Keywords: deep neural networks, Neural Tangent Kernel, minimum over-parameterization, memorization capacity, gradient descent training
TL;DR: We show that the NTK is well-conditioned for deep neural networks with minimum possible over-parameterization ($\Omega(N)$ parameters and, hence, $\Omega(\sqrt{N})$ neurons -- $N$ being the number of training samples).

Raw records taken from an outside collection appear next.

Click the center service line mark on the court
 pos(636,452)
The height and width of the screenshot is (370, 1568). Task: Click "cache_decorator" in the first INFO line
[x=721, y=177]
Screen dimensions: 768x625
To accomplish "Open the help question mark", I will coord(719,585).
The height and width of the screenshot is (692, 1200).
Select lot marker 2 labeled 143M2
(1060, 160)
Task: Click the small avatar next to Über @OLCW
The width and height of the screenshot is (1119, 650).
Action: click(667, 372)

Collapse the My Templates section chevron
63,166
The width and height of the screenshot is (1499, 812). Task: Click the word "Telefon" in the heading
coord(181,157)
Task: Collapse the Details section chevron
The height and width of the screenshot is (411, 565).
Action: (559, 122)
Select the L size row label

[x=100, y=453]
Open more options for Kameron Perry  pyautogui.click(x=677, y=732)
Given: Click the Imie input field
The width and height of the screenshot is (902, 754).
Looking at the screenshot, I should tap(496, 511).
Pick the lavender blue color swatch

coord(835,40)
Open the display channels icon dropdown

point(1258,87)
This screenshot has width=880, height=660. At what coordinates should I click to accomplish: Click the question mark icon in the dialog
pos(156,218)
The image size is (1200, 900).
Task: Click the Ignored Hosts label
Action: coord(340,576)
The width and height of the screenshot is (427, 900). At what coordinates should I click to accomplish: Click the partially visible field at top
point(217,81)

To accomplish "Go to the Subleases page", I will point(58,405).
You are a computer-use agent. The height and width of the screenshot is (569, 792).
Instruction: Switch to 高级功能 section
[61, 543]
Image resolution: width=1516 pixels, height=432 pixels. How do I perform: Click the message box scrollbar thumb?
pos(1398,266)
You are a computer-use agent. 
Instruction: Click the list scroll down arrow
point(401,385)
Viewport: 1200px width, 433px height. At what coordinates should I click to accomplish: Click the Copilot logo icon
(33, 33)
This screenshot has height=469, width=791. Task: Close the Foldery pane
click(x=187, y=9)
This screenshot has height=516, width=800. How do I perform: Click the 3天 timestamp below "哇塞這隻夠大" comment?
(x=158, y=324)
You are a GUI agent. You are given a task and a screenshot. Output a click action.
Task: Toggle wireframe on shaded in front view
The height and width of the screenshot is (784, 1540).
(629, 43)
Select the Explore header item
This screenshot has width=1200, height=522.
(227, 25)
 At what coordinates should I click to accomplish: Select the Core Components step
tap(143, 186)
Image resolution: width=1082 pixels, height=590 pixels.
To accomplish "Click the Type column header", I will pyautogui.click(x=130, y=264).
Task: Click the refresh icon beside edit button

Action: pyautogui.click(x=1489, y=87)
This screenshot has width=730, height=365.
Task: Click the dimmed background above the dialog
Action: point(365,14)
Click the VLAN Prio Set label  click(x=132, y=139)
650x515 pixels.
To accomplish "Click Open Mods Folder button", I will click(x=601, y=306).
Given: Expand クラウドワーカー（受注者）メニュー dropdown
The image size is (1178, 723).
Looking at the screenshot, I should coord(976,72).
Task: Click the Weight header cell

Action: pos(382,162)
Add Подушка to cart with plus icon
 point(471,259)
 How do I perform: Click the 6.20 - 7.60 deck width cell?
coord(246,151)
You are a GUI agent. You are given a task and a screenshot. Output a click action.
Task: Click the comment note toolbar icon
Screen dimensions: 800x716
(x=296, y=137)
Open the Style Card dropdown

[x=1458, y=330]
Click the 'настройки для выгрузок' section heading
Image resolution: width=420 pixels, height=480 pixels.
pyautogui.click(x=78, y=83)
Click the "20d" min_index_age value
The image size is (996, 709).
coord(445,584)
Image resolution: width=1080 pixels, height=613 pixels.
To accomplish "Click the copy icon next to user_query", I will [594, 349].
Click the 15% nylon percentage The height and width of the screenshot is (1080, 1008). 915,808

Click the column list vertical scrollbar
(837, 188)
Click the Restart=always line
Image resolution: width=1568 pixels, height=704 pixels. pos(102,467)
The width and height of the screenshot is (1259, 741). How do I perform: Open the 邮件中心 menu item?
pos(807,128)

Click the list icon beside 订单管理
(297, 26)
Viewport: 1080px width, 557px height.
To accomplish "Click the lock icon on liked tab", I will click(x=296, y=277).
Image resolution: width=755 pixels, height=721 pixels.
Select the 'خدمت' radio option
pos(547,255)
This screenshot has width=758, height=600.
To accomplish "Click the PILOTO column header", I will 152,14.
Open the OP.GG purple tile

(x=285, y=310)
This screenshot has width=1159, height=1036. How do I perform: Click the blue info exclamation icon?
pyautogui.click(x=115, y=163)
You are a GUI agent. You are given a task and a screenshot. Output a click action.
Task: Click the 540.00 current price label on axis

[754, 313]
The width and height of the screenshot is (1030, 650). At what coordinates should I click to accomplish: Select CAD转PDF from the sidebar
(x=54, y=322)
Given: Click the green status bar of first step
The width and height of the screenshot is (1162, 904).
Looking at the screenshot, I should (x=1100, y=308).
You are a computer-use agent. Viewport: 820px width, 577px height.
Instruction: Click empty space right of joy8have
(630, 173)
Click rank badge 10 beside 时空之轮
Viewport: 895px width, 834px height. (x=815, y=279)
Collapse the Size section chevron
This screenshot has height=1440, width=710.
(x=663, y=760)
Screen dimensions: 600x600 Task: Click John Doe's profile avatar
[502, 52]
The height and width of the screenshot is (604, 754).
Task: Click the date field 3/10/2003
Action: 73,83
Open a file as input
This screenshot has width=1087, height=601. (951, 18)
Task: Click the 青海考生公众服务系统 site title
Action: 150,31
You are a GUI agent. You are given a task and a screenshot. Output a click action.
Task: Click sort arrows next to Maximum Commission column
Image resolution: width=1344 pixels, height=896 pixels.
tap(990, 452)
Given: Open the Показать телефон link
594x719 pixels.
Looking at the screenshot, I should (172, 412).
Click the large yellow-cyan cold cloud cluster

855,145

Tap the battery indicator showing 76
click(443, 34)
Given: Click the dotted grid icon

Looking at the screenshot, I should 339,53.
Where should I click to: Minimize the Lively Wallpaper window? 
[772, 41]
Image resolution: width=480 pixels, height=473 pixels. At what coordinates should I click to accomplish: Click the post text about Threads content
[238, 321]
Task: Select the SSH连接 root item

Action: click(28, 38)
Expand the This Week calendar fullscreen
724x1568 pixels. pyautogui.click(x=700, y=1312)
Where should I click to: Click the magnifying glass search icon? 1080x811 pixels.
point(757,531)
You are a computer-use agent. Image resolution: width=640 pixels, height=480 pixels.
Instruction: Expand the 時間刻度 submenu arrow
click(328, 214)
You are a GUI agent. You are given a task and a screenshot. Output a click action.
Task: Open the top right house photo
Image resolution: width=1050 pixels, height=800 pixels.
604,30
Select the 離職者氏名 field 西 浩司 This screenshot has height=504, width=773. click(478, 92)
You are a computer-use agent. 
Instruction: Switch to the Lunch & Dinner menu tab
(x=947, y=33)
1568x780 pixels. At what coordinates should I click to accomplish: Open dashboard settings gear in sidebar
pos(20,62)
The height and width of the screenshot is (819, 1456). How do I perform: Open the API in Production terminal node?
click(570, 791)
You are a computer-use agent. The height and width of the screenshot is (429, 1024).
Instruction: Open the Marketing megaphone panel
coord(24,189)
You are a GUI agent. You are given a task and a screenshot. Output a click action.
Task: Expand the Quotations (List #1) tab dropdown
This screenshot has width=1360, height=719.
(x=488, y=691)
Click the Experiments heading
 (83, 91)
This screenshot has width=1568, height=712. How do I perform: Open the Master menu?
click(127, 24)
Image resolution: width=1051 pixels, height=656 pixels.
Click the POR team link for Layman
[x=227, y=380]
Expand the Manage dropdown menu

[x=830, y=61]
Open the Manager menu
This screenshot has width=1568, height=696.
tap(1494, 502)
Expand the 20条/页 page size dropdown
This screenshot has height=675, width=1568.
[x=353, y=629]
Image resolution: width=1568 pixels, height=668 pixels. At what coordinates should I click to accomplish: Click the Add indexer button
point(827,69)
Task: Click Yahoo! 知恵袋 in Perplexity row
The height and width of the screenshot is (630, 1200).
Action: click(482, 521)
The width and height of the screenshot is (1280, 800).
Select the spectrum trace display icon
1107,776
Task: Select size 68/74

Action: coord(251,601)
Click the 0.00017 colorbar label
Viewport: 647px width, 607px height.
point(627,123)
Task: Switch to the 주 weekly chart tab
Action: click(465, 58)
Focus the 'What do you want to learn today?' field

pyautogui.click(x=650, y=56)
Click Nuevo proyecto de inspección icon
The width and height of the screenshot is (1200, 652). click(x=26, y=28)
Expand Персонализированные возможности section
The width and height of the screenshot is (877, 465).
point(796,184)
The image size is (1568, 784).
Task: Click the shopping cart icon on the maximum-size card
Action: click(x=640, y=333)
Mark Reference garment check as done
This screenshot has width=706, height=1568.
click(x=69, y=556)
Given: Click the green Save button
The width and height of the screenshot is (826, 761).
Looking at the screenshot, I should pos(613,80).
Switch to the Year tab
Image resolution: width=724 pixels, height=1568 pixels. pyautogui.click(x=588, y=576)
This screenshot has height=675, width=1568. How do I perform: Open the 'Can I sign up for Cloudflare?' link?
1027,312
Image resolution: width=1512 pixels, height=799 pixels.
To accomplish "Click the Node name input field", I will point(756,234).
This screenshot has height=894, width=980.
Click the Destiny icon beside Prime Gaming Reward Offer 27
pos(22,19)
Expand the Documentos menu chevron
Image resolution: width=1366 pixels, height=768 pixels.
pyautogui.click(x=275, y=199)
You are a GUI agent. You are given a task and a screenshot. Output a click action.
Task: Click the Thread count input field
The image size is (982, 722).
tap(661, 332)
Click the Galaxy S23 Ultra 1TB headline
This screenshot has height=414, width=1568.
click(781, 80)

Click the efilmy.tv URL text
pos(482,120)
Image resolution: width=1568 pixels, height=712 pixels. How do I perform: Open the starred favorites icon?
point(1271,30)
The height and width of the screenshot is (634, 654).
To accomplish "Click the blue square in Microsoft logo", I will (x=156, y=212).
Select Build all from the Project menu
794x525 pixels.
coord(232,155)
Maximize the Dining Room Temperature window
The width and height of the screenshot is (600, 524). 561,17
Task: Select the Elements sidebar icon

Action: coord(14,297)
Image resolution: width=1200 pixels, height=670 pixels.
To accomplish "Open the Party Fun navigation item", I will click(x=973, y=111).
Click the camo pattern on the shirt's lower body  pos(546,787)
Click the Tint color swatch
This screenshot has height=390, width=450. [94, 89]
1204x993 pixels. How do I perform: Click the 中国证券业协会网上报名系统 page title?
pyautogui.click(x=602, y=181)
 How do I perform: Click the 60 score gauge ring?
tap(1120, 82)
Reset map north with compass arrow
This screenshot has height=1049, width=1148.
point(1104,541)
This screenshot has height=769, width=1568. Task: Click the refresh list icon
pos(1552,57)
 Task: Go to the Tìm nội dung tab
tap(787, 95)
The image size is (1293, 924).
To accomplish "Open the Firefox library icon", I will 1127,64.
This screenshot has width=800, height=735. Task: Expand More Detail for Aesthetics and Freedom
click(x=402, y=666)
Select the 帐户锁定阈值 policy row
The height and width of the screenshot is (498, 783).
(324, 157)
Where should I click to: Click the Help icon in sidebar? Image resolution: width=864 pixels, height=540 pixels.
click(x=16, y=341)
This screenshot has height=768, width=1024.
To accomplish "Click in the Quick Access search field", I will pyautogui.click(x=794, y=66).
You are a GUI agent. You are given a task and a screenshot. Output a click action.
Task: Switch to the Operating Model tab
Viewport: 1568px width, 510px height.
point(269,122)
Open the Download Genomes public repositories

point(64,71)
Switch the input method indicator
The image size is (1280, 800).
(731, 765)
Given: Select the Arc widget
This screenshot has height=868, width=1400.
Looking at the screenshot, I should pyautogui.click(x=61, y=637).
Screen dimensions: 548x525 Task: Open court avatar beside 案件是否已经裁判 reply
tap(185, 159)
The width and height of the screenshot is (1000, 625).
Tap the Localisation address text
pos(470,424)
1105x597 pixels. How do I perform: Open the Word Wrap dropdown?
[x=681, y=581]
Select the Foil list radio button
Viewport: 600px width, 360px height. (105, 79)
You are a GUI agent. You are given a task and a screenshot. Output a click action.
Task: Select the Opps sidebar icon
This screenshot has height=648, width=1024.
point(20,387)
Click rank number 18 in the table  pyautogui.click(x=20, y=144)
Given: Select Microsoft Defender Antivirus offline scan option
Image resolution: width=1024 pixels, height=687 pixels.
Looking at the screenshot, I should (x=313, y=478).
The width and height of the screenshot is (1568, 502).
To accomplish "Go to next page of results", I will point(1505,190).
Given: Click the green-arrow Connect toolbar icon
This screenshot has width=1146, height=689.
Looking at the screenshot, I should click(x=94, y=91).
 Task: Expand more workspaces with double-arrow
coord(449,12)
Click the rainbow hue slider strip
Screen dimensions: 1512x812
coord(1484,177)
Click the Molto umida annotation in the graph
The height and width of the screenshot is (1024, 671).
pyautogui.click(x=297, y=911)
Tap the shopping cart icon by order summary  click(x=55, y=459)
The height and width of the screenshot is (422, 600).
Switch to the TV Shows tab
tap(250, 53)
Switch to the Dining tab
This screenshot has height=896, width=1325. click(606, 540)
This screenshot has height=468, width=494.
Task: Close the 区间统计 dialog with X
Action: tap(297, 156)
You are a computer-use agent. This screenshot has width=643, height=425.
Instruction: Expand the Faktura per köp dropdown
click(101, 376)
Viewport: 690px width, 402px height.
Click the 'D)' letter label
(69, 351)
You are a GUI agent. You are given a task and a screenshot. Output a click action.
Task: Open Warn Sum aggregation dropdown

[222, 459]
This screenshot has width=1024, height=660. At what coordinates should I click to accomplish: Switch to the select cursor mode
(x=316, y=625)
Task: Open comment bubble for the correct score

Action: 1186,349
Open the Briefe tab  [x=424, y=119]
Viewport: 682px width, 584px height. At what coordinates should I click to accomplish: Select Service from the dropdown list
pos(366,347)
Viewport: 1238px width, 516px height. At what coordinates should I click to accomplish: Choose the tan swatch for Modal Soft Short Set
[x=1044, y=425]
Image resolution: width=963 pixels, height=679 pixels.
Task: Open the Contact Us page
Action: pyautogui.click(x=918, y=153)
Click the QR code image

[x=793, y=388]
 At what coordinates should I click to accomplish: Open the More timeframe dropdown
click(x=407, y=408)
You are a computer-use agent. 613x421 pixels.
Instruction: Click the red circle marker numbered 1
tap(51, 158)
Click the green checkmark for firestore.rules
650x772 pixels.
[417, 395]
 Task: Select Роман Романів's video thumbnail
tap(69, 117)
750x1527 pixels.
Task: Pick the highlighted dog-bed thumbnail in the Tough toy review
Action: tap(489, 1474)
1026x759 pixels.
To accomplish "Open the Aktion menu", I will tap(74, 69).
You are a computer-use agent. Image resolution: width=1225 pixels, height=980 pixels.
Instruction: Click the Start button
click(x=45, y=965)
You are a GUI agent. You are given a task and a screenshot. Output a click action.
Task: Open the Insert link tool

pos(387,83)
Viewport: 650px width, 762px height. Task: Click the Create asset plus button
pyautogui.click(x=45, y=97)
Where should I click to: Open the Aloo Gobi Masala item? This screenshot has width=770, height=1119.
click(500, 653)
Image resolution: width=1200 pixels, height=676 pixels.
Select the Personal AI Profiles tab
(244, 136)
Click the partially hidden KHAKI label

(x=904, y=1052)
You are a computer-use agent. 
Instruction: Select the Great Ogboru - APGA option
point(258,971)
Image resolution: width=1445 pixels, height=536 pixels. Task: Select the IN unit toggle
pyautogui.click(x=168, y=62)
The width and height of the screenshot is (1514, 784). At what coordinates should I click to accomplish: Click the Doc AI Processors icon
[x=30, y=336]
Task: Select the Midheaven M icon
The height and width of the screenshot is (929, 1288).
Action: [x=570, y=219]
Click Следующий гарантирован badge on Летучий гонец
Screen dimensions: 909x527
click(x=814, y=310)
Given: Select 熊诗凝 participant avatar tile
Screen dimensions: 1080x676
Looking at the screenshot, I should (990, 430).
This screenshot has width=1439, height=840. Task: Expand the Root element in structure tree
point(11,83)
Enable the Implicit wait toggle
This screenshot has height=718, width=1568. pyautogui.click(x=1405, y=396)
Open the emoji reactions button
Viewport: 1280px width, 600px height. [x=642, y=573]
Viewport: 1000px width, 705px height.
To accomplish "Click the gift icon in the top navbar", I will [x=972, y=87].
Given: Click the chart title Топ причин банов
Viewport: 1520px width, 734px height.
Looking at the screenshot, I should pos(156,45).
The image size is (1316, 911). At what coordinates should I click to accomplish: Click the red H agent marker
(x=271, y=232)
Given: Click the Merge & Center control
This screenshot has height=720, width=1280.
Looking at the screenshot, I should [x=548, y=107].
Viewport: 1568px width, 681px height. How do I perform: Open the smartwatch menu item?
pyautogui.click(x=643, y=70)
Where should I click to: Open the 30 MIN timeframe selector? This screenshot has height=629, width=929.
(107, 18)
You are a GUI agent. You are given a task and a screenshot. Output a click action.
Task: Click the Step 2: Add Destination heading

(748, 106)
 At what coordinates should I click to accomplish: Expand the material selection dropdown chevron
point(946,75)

Abstract: The Neural Tangent Kernel (NTK) has emerged as a powerful tool to provide memorization, optimization and generalization guarantees in deep neural networks. A line of work has studied the NTK spectrum for two-layer and deep networks with at least a layer with $\Omega(N)$ neurons, $N$ being the number of training samples. Furthermore, there is increasing evidence suggesting that deep networks with sub-linear layer widths are powerful memorizers and optimizers, as long as the number of parameters exceeds the number of samples. Thus, a natural open question is whether the NTK is well conditioned in such a challenging sub-linear setup. In this paper, we answer this question in the affirmative. Our key technical contribution is a lower bound on the smallest NTK eigenvalue for deep networks with the minimum possible over-parameterization: up to logarithmic factors, the number of parameters is $\Omega(N)$ and, hence, the number of neurons is as little as $\Omega(\sqrt{N})$. To showcase the applicability of our NTK bounds, we provide two results concerning memorization capacity and optimization guarantees for gradient descent training.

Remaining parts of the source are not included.